-- start TEXT SECTION --

On June 12, we honor the first Republic of the Philippines created on 1898. But Emilio Aguinaldo’s historical presidential moves today can’t help but be dwarfed by the actions of another president.
Is there any doubt now that Donald Trump wants to be the white racist president in Nov. 2020?
He wants to move the GOP convention to Jacksonville on Aug. 27, the day of the 60th anniversary of one of the bloodiest KKK rallies in history.
He wants to hold a rally on Juneteenth, (June 19) the day Texas slaves found out they were free in Tulsa, scene of one of the worst riots were whites ravaged a prosperous black community.
He wants to keep honoring Confederate generals by having their names identify our biggest military facilities.
And just think, at the beginning of the 2016 campaign when the GOP was talking “big tent” politics and diversity. But then Trump won over the people because he wasn’t a politician. People were willing to go with a businessman who was latent racist.
Today, there’s nothing latent about Trump. He’s become political in everything he does. And his moral compass is to do anything and everything to protect American white supremacy and the memory of historical racism.
And it’s all coming as George Floyd murdered and buried and the country is expressing its outrage.
If Donald Trump had a shred of humanity, he’d offer real solace to the Floyd family in a way that could surprise us all. Do something nice, like invite them into the White House for some comfort.
Who would expect that photo op? Maybe even a trip to the bunker.
Trump is the only president in recent history who can make a sincere common sense gesture seem like a damn joke.
That’s how much Trump has set back American political sensibilities. So thank god for George Floyd.
More than two weeks after Floyd’s death, the country with its coast-to-coast protests seems ready to address racial justice issues like never before.
It’s people power fueling a political will, with policing just a first step toward disassembling structural racism in our country.

-- end TEXT SECTION --
-- start DATASET ROWS --

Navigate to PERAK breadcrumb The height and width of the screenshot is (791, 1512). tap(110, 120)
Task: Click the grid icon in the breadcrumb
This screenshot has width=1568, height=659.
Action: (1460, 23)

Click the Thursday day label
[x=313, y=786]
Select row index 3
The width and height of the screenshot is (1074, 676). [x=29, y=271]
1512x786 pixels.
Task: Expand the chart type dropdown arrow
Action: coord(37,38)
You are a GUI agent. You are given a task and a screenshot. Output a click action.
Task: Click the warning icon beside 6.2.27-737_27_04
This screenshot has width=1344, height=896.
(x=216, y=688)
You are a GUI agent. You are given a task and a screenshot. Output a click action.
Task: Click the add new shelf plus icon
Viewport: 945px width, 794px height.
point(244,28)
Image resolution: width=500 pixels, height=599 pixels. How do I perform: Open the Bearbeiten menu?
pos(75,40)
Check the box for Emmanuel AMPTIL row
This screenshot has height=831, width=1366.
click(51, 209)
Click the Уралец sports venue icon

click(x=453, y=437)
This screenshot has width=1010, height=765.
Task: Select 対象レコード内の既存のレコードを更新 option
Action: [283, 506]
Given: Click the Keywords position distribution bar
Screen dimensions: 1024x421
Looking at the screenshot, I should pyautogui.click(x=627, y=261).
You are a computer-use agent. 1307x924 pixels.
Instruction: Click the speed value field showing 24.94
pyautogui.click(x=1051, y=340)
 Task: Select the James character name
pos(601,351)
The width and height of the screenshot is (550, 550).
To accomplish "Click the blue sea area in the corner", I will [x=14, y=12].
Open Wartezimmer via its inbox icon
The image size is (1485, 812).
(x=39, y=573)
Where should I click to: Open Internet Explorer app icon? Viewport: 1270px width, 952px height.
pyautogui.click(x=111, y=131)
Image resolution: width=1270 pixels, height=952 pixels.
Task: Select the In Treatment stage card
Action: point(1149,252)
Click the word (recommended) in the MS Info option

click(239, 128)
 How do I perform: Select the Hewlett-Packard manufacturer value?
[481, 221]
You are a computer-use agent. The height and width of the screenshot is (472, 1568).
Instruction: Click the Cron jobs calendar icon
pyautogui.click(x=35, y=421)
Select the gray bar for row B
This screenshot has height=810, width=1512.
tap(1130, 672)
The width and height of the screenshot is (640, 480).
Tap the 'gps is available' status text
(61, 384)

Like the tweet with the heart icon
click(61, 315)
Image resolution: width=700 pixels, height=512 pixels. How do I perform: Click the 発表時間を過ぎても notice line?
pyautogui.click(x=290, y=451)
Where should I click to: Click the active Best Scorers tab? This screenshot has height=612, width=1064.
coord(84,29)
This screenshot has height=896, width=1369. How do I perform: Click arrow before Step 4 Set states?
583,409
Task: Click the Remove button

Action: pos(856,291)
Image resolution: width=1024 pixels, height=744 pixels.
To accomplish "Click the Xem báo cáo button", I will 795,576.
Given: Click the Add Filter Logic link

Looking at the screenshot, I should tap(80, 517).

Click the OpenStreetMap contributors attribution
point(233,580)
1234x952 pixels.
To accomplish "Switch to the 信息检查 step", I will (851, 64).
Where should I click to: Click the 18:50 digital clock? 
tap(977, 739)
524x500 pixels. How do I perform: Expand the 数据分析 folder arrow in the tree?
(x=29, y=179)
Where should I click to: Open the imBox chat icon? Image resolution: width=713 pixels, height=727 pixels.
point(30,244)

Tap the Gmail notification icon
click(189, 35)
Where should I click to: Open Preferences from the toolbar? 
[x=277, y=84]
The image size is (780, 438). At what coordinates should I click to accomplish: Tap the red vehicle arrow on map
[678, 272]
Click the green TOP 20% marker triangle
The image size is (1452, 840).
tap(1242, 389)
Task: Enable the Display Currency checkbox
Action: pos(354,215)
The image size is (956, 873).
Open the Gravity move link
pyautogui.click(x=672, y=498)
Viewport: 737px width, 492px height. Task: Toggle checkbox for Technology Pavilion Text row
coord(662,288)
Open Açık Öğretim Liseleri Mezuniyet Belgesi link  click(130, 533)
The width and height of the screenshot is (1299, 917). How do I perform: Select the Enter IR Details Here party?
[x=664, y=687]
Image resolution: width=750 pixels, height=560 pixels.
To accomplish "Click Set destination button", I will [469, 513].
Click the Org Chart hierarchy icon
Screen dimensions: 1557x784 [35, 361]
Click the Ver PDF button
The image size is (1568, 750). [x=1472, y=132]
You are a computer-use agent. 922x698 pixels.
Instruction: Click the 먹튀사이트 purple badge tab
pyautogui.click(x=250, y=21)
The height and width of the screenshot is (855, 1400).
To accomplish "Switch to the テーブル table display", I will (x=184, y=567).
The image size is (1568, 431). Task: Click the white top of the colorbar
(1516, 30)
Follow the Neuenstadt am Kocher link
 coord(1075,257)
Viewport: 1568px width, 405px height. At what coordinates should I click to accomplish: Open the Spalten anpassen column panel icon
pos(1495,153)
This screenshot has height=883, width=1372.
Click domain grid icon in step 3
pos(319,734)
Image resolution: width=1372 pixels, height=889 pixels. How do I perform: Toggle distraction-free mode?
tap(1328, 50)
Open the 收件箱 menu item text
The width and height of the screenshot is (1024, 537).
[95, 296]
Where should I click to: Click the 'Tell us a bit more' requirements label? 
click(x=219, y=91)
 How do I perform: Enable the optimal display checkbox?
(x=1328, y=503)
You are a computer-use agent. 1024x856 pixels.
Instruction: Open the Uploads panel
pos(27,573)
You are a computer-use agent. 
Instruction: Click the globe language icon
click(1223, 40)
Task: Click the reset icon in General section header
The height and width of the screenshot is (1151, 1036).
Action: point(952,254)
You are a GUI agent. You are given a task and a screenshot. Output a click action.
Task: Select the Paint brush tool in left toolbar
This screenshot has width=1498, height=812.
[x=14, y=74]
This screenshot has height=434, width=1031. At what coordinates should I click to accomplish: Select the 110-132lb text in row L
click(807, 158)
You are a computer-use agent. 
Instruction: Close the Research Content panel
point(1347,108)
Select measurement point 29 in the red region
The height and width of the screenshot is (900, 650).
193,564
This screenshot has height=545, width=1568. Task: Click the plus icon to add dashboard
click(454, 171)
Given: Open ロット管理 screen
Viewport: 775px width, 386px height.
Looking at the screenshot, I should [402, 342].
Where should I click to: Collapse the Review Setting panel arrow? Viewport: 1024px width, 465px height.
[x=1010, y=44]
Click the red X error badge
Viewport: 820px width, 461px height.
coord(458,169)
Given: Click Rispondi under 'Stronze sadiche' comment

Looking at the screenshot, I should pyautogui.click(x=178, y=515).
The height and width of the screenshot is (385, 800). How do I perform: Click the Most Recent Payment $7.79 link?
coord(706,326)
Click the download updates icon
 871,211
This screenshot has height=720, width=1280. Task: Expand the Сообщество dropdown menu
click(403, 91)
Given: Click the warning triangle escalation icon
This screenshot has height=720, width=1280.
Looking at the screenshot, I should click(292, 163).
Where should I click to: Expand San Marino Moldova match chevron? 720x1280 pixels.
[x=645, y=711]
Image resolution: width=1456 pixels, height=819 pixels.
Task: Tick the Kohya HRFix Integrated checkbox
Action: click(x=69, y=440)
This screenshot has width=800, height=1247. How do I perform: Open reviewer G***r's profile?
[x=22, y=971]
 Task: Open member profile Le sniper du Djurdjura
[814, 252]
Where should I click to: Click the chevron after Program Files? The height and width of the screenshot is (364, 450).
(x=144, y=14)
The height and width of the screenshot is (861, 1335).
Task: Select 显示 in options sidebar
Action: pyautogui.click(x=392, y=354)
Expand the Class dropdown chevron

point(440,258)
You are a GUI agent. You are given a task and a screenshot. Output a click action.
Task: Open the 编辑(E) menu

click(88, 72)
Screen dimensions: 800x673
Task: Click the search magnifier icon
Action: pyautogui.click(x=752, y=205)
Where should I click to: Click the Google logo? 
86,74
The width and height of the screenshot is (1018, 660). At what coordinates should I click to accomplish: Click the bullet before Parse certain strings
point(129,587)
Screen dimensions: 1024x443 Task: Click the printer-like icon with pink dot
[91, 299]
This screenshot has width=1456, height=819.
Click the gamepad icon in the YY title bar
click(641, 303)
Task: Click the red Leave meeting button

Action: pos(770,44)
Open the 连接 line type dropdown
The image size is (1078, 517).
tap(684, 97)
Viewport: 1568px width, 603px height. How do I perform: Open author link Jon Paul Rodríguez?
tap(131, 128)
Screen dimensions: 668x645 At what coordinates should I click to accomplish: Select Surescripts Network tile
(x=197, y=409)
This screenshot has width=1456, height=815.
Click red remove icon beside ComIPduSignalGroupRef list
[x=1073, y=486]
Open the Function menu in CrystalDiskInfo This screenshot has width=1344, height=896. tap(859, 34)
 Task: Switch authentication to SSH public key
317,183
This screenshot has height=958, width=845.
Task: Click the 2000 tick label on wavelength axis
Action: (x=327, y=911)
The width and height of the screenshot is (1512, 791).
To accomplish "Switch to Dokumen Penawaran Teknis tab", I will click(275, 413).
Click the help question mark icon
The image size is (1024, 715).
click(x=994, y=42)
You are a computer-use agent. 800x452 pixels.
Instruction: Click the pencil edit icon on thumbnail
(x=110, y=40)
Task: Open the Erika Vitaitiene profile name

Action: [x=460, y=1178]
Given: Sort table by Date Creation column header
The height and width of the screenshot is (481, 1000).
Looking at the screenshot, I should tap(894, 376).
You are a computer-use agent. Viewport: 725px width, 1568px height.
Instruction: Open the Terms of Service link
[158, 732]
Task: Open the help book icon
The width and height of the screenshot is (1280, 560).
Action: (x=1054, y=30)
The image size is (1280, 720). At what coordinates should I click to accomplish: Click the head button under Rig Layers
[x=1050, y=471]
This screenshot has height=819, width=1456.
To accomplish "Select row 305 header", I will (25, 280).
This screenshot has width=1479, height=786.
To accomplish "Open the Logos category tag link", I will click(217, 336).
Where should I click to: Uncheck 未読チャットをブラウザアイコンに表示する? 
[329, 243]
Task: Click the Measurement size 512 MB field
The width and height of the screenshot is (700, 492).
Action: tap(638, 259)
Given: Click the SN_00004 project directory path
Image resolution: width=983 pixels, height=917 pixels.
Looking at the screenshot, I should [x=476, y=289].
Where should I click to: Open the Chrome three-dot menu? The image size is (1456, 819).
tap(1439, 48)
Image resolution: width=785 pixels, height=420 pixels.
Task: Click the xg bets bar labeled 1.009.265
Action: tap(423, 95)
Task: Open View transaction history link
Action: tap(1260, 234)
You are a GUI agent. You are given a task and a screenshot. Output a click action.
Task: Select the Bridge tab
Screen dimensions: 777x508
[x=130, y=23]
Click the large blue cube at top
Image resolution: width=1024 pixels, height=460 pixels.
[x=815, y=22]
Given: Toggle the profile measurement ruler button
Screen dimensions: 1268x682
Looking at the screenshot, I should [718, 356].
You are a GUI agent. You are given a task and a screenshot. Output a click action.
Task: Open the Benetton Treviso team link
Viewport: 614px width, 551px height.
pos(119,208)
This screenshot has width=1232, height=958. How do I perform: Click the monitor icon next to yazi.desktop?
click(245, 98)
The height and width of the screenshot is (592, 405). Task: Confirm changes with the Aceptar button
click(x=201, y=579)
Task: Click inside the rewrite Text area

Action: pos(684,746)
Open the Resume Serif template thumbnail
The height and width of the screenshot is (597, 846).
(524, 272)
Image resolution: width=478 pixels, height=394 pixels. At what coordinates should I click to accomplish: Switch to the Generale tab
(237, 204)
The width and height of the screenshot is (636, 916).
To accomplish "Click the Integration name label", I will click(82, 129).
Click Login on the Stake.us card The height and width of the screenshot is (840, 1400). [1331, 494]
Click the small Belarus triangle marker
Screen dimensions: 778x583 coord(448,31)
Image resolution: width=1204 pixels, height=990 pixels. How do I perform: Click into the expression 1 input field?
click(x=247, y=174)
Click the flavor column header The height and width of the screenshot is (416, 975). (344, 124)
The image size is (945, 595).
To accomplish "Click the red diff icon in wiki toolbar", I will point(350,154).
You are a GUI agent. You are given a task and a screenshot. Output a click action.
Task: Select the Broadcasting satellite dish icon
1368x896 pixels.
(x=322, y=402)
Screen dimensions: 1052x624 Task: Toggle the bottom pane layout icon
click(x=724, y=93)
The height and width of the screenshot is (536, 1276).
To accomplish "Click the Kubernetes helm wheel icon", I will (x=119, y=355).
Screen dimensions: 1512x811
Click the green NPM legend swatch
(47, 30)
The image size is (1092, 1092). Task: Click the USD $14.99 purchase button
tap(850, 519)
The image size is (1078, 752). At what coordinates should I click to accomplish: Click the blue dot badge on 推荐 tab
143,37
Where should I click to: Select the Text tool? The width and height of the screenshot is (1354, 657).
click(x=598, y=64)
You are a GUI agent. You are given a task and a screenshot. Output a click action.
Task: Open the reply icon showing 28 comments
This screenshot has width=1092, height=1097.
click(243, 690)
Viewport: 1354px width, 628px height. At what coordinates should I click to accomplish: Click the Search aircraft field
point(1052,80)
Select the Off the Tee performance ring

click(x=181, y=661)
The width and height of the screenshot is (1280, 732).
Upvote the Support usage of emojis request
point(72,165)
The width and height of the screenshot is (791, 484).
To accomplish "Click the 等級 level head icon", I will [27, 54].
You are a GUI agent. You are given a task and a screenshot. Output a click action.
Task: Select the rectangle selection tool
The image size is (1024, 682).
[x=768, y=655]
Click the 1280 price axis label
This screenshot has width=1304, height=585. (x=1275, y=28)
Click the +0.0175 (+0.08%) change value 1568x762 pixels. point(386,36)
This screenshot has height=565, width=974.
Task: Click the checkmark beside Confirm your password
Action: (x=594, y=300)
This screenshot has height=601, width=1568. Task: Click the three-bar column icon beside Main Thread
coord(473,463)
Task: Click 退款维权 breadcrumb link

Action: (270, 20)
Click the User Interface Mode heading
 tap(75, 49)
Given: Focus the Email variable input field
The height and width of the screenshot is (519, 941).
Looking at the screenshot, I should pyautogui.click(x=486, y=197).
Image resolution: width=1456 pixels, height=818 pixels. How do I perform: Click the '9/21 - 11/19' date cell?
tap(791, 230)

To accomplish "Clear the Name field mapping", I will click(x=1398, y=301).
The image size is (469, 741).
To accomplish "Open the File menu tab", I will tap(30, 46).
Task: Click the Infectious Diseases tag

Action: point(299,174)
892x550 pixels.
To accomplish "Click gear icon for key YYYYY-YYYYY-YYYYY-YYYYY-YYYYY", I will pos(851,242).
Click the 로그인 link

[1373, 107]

-- end DATASET ROWS --

TASK STATEMENT:
Swap "businessman" for "real estate mogul" in the stretch of the Trump column from "He wants to keep" through "was latent racist.", and give that stretch back. The listing isn't needed for this.

SOLUTION TO THIS TASK:
He wants to keep honoring Confederate generals by having their names identify our biggest military facilities.
And just think, at the beginning of the 2016 campaign when the GOP was talking “big tent” politics and diversity. But then Trump won over the people because he wasn’t a politician. People were willing to go with a real estate mogul who was latent racist.